In its document, EPSA lauded FERC’s action as having helped “resolve regulatory uncertainty and uphold competitive markets.” Addressing industry-wide criticism that the order serves as a “bailout” for fossil generators, EPSA stressed that many of its members, including Vistra Energy, NRG Energy, Calpine, Competitive Power Ventures, BP, and others have adopted emissions reductions goals, joined the Climate Leadership Council, and supported tools such as carbon-pricing to help advance clean energy objectives. “At the national level, EPSA members have invested in generation facilities that today include nearly 4,000 MW of capacity from renewable resources in addition to increasingly efficient natural gas plants,” it noted.

FERC’s order “does not stand in the way of continued renewable integration or our shared environmental goals; it simply directs us to do so using tools consistent with the competitive market,” EPSA said. “We share Americans’ collective goals when it comes to building a reliable, affordable, and clean energy future. That is exactly why we must keep competitive markets intact—well-functioning, transparent, competitive energy markets are the most effective way to encourage sustainable environmental progress without harming reliability or burdening consumers with unneccessarily high costs.”

EPSA, which has battled a variety of out-of-market interventions in competitive markets across the nation, noted approaches in FERC’s order could be adopted by other U.S. wholesale electricity markets. However, it pointed specifically to California ISO as an example that “reveals the pitfalls of relying on intermittent resources as a substitute for firm capacity.” CAISO, it noted, has been forced to use reliability must run (RMR) contracts to obtain firm capacity as the share of intermittent renewables soar. FERC’s MOPR order “provides a pragmatic approach to avoid the challenges currently being faced by California,” it said.

At PJM, Competitive power suppliers have invested in renewable resources in PJM at their own risk without subsidies or a guaranteed rate of return from customer bills,” said EPSA. However, FERC’s order will only affect the capacity portion of the market for new renewables, which, EPSA said “currently account for a small portion of revenue for those developers.” The order does not apply to existing renewables, whether state-sponsored or not, it noted. Out of 180 GW of generation in PJM, including 15 GW of installed wind and solar capacity, only 2 GW of renewables cleared in the capacity market in the 2018 auction—“accounting for just 1% of capacity being sourced from wind and solar capacity,” it said.

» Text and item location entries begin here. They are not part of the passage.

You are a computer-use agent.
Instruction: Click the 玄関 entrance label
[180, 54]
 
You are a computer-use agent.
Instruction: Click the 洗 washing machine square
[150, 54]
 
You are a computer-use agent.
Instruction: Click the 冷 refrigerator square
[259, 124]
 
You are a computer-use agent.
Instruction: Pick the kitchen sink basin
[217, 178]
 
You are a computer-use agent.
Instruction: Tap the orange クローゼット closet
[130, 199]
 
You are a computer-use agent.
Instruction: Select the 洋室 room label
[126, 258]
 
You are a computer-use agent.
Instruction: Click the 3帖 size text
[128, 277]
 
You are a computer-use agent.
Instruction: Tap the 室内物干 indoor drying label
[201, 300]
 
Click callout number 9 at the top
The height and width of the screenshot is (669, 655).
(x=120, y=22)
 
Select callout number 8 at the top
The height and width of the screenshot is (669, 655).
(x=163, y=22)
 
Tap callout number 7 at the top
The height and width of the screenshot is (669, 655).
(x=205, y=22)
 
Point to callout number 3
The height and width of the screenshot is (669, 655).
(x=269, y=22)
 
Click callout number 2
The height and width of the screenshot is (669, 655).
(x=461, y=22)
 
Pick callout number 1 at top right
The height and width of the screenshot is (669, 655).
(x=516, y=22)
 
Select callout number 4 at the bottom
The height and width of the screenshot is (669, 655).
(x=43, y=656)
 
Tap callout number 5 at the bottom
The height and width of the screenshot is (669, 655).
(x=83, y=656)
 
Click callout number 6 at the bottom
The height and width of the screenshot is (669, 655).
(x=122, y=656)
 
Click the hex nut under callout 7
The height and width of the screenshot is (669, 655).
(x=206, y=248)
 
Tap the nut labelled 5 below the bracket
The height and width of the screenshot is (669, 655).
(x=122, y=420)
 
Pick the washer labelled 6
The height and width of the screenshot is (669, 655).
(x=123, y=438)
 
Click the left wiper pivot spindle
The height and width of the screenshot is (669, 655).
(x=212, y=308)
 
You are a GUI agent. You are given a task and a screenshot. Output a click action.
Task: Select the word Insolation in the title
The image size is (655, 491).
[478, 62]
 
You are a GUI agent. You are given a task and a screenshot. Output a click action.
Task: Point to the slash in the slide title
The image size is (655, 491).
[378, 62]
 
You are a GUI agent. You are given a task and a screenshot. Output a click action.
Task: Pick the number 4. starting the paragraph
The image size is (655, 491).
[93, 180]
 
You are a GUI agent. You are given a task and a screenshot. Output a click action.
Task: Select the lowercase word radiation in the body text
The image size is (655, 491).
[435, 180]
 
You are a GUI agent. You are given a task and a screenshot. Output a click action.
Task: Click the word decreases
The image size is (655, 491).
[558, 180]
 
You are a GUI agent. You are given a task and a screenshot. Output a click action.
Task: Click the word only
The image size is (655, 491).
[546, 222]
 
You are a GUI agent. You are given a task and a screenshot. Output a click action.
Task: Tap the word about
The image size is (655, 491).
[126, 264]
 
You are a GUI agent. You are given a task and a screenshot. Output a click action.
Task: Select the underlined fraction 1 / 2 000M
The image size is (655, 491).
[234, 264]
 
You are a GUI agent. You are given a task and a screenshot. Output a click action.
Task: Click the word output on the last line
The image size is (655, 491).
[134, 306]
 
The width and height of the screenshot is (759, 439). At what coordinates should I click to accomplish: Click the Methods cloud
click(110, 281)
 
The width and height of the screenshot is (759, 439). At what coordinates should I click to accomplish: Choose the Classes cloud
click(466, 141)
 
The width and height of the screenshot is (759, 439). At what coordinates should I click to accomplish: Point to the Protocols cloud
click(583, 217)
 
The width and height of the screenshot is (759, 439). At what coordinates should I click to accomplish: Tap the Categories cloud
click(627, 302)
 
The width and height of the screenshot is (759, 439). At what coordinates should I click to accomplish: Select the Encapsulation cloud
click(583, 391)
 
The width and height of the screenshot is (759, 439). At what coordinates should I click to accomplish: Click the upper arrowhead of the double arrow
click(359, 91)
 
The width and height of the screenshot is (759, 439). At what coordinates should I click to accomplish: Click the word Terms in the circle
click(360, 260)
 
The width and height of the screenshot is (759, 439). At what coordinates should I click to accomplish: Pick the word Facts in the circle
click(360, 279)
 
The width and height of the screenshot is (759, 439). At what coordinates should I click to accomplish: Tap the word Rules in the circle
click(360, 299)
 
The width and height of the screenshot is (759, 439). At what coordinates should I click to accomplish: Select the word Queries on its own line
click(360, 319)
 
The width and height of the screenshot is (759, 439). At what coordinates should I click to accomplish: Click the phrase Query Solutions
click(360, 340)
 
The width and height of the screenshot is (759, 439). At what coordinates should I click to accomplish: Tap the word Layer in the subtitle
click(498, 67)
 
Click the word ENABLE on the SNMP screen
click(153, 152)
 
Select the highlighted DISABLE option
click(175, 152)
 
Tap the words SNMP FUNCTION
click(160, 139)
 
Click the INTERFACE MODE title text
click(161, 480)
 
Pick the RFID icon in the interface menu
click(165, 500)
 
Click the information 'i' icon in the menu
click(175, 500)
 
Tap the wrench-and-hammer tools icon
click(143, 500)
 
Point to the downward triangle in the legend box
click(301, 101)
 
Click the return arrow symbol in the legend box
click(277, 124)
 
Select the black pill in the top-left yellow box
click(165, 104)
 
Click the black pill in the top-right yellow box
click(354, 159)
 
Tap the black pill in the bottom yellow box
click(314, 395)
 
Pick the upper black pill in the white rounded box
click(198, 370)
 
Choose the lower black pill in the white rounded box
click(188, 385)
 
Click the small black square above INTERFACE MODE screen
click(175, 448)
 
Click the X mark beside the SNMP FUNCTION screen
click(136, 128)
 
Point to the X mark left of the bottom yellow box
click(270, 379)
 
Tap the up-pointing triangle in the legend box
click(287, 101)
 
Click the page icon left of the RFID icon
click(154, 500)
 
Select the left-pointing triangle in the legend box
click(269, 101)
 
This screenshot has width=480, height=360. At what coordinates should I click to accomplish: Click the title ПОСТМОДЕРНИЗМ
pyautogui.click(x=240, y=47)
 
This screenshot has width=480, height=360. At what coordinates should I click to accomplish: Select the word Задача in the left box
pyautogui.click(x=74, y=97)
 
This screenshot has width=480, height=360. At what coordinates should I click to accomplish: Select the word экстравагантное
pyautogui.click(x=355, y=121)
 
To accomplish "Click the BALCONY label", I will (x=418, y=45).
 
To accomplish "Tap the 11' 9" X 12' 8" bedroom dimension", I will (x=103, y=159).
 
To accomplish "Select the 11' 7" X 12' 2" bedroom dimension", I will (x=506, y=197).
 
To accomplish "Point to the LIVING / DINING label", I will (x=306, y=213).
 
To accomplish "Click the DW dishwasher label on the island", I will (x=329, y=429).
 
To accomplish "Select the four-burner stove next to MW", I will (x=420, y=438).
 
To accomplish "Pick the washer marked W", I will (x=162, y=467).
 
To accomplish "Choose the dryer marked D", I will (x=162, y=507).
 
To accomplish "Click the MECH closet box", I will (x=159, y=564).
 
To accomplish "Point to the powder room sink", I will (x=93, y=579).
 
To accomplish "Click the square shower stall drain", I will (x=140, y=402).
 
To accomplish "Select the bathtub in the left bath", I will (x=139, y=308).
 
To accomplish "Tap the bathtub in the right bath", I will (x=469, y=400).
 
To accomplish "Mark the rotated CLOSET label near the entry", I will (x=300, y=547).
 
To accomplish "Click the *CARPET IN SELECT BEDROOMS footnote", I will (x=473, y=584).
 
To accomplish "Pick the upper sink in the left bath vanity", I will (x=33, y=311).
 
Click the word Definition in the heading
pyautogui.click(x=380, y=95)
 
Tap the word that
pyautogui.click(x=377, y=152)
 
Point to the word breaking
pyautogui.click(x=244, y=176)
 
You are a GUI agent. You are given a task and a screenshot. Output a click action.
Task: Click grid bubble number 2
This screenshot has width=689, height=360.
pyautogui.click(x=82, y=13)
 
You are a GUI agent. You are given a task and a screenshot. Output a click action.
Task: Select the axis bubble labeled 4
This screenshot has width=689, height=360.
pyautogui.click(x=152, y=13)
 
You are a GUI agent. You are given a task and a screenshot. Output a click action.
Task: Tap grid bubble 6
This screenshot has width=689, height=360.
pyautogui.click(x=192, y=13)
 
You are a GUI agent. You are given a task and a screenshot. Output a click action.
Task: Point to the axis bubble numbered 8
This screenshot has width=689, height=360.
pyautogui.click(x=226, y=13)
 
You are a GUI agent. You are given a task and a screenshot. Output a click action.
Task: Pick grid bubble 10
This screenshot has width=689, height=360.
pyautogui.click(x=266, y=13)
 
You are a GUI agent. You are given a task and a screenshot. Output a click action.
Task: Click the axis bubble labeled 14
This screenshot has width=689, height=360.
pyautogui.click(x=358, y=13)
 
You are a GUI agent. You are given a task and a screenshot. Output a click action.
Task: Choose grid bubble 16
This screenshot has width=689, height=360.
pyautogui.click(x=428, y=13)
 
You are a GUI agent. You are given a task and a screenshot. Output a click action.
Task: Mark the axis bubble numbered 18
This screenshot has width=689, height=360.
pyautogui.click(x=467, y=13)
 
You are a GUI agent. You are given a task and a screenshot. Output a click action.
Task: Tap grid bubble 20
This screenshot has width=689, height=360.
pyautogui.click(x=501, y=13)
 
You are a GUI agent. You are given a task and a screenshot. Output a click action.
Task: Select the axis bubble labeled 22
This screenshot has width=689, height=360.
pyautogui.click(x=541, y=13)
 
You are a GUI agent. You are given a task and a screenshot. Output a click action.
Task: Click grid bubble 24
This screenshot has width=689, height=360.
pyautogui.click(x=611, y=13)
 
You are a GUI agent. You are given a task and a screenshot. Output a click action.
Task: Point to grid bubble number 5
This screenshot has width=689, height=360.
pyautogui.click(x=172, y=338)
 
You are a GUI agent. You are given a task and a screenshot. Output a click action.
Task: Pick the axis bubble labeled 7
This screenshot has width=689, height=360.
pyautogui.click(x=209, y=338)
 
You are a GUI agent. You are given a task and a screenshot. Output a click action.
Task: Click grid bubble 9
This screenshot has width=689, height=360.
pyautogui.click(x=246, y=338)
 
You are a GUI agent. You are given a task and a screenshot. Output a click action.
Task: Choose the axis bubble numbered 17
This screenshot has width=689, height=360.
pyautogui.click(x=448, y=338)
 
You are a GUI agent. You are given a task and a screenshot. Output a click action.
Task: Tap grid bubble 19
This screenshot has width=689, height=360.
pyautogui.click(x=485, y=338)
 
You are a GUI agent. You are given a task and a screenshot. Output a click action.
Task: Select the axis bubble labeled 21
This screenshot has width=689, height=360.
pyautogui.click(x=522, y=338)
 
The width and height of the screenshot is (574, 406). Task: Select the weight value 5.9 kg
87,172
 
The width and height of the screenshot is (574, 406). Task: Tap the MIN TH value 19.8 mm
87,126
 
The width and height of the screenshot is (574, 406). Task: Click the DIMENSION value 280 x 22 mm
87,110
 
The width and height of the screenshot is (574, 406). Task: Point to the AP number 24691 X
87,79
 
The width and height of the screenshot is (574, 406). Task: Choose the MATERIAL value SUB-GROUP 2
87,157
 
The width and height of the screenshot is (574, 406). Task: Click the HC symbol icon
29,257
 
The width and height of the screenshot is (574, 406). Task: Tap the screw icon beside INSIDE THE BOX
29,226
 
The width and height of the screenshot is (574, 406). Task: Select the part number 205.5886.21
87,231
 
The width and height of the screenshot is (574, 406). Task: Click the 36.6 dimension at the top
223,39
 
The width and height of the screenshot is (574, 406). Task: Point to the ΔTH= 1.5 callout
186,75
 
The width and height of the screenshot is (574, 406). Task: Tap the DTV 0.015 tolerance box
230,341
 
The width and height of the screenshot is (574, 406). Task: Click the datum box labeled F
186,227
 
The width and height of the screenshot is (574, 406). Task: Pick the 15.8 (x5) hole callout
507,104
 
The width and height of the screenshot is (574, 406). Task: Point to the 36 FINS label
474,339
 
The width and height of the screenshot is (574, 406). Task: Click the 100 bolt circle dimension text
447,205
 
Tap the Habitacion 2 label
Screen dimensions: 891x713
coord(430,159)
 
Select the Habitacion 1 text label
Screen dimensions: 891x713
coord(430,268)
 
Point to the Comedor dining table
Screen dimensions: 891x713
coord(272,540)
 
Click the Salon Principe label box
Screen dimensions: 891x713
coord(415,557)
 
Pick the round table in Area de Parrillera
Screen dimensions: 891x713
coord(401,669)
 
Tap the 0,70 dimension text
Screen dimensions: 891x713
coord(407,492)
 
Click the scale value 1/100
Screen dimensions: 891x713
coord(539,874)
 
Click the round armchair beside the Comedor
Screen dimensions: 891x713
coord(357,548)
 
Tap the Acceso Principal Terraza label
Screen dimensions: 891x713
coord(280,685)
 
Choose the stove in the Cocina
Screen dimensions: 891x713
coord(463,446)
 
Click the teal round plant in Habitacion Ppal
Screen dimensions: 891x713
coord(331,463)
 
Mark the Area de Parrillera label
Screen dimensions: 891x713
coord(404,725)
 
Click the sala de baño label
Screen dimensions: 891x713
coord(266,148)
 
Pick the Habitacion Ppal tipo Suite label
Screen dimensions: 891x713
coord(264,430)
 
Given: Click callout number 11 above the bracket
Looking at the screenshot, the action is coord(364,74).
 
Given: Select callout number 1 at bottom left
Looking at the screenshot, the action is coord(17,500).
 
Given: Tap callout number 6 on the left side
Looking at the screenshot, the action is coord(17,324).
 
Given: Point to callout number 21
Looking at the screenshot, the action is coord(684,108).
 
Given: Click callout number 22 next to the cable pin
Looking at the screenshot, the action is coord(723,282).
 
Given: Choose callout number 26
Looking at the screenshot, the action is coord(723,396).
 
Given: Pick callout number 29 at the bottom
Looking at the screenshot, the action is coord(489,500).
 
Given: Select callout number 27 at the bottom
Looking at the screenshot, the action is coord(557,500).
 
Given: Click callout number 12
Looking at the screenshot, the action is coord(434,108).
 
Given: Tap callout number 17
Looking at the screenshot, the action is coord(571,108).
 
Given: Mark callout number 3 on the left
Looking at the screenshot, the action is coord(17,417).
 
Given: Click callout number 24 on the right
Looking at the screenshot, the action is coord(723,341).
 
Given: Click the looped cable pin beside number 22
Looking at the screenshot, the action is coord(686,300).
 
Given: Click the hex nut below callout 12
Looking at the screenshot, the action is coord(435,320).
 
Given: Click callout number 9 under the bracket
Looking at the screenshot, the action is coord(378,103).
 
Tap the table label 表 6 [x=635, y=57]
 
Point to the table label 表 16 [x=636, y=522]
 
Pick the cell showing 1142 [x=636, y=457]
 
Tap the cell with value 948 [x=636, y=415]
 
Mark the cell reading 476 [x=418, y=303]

FERC’s order, meanwhile, also applies to any resource receiving a state subsidy, “including outdated, costly nuclear and coal facilities such as those recently granted support in Ohio,” EPSA said. “There already exists a Unit Specific Exemption process that remains in place for resources that believe their true costs, excluding subsidy payments, are below the minimum price floor established by PJM. If a resource’s true cost is below the floor price [the “MOPR level”], those resources may be permitted to offer into the auction at their lower price,” it explained.

EPSA also rejected criticism that the order infringes on states’ rights. “It does address state policies’ impact on federally regulated wholesale power markets,” it said. “It bears remembering a bit of history when understanding the origins of FERC’s Order. In January 2018, FERC submitted a letter to the 7th Circuit Court of Appeals supporting the Court’s later finding that zero-emission credits (ZECs) did not preempt federal law. However, in that same letter, FERC argued that the appropriate place to mitigate the effects of state subsidies was in the FERC jurisdictional markets. So, while the ZECs and other subsidies may be legal, FERC still has a mandate to ensure that the wholesale market is just and reasonable. The FERC Order does just that.”